Verso la rete unica in Italia. Scontro nel Governo a suon di emendamenti.

“Vola la banda ultralarga in Italia”. E’ quanto si legge nell’Osservatorio sulle Comunicazioni, pubblicato da AgCom, con i dati aggiornati al terzo trimestre del 2018. Uno studio che fotografa lo stato della rete italiana, evidenziando il processo di trasformazione digitale del Paese.

Un mutamento profondo che ha portato le persone a disporre di una maggiore velocità di connessione. Un avanzamento con linee “ultrabroadband” salite a quota 6,4 milioni – accessi definiti non “in fibra” nella versione ortodossa del termine (non si può parlare di fibra qualora arrivi soltanto fino a nodi intermedi, come l’armadio di strada (FTTC, Fiber To The Cabinet) o la stazione radio base (FWA, Fixed Wireless Access). Ma è chiaramente un boom di tecnologie di rete fissa qualitativamente migliori ed in particolare della tecnologia FTTC (+5 milioni di unità), della tecnologia FTTH (+400 mila) e della tecnologia FWA (+ 650 mila).

Spingere gli investimenti nella banda ultralarga aumentando i poteri dell’AgCom nel definire le regole e soprattutto le misure – scorporo della rete incluso – in grado di agevolare i lavori e perseguire gli obiettivi dell’Agenda digitale europea e anche della Strategia Nazionale per la Banda Ultralarga, il piano Bul, che punta a garantire i 100 Mbps ad almeno l’85% della popolazione italiana ed i 30 Mbps a tutti gli italiani nonché la connettività a 100 Mbps alle sedi della PA, ai poli industriali, delle principali località turistiche e degli snodi logistici.

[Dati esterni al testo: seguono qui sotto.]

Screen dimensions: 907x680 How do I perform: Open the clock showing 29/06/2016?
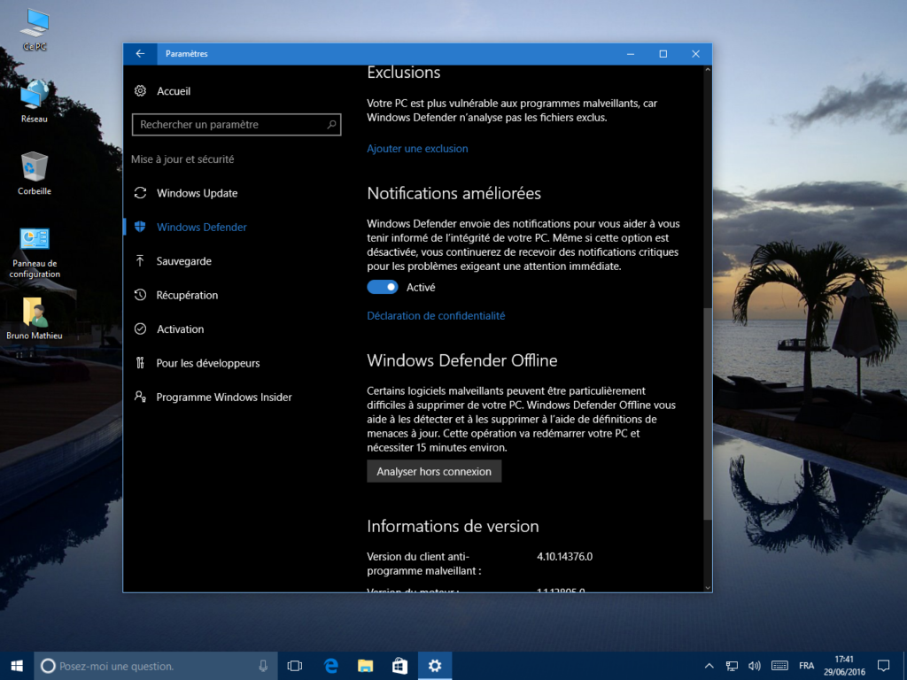pyautogui.click(x=843, y=665)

Un chiaro passo verso la rete unica, pubblica, figlia dell’unione tra l’infrastruttura di TIM e di Open Fiber. Era questo l’accordo tra i due leader di maggioranza, Matteo Salvini e Luigi Di Maio, messo nero su bianco nell’emendamento al Dl Fiscale, presentato da Emiliano Fenu, senatore del M5S..

A cambiare le regole del gioco per la creazione della grande rete pubblica nazionale è il subemendamento, presentato in Commissione Finanze del Senato, a firma del Capogruppo leghista Massimiliano Romeo, che introduce dei distinguo su tempi e modalità di attuazione del progetto di scorporo della rete Tim e successiva eventuale fusione con Open Fiber. Un chiaro intervento “a gamba tesa” agli alleati di governo.

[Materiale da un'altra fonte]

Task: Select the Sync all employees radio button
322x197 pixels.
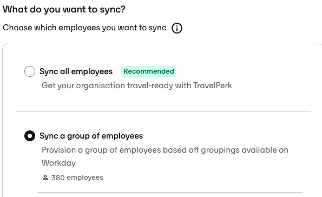Action: (x=30, y=71)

Tempi certi, nessun rallentamento Ftth, nessun conflitto d’interessi, nessun aumento in bolletta e controllo a terzi indipendente. La proposta, inoltre, non richiama la clausola occupazionale, riferimento che trovava spazio nell’emendamento pentastellato per garantire l’occupazione nella società della rete, e si precisa che non tutta la rete Tim, solo le migliori tecnologie disponibili dovrebbero confluire nella nuova società.

Queste le condizioni del Carroccio che rischiano di rallentare un processo che necessita di un fronte politico unitario per evitare ulteriori rallentamenti. Il rischio è lo stallo, tanto più che già al suo interno gli azionisti della compagnia Tim, Vivendi ed Elliott, sono ai ferri corti da tempo.

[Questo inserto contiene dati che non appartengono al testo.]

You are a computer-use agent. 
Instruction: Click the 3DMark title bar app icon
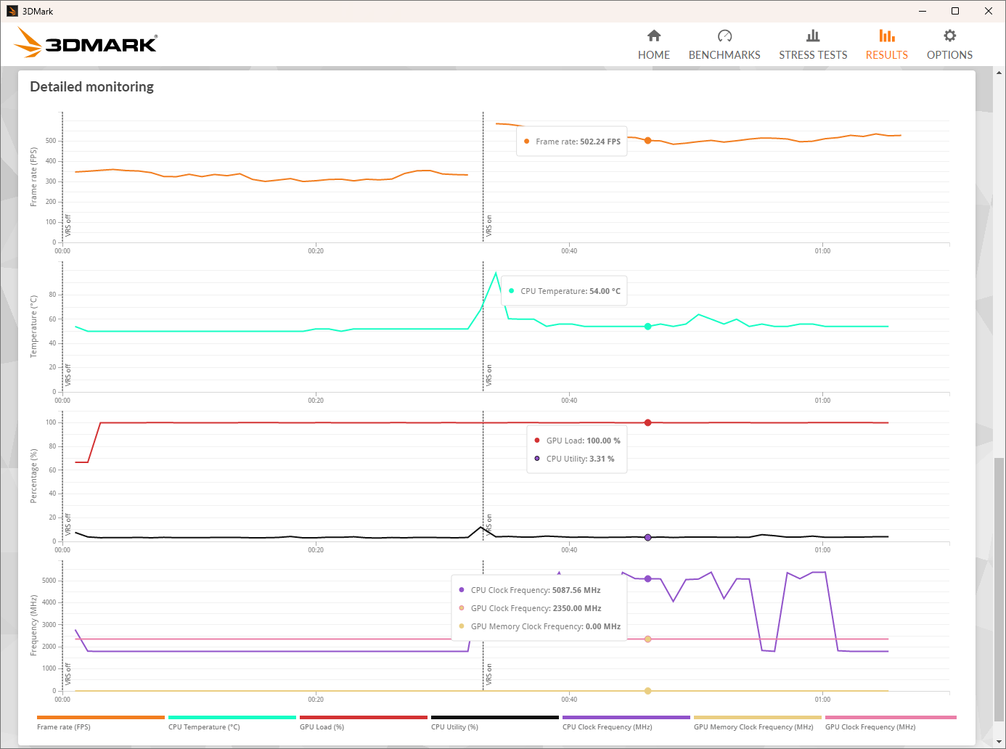[x=12, y=11]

A dire la sua anche Enel, che non ha alcuna intenzione di rinunciare al 50% che detiene in Open Fiber con l’altro 50% in capo a Cdp. E’ Francesco Starace, amministratore delegato di Enel che presentando il nuovo piano industriale ha ribadito la missione di Open Fiber: “Cablare tutto il paese a costi competitivi e velocemente, ci piace, di altre cose non sappiamo nulla”, non escludendo quindi a priori l’ipotesi di fusione in vista della creazione di una società unica della rete per evitare duplicazioni di investimenti.